Optical Character Recognition Engine to extract Food-items and Prices from Grocery Receipt Images via Templating and Dictionary-Traversal Technique
Keywords:Accurate image to text converter, Receipt parsing using template matching, OCR using receipts template, Text retrieval from receipts images
This paper proposes a mix of some old and few novel techniques to nail down the fundamental problem of Food-Items and Prices recognition and eventual extraction of them from the Grocery Receipts. Considering in our research we didn't find any existing OCR engine that is up to that standard let alone specialized for this specific purpose.
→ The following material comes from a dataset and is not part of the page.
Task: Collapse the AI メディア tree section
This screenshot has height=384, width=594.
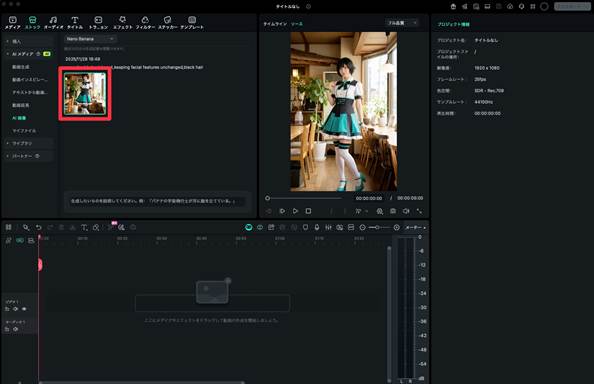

Since the target was to create a specialized OCR system, we began with an idea of creating the wrappers around basic OCR system to empower it with context of Grocery Receipt. For this, we've built pre-function and post-function wrappers over existing system called Tesseract-OCR. Our system follows specific work-flow to enhance basic OCR output. First it runs the provided image to image filters to make it most suitable for Section-level extraction. Our system then bifurcates the image into sections (like Price, Item-Names, Quantity are dealt separately from one another) according to given template layouts. Specific portion of images (sections) are then forwarded to Tesseract engine for basic OCR. Then text-extracted is forwarded to a contextual pattern matcher, to make sense of the text-extracted in a contextual manner. After testing system on particular grocery stores receipts, we successfully conclude that our techniques significantly improve on both the accuracy of overall context based text recognition and close-match detection when compared to an unassisted/ vanilla Tesseract OCR. Proposed system will empower Food-Kitchen Assistance Mobile Apps in the market.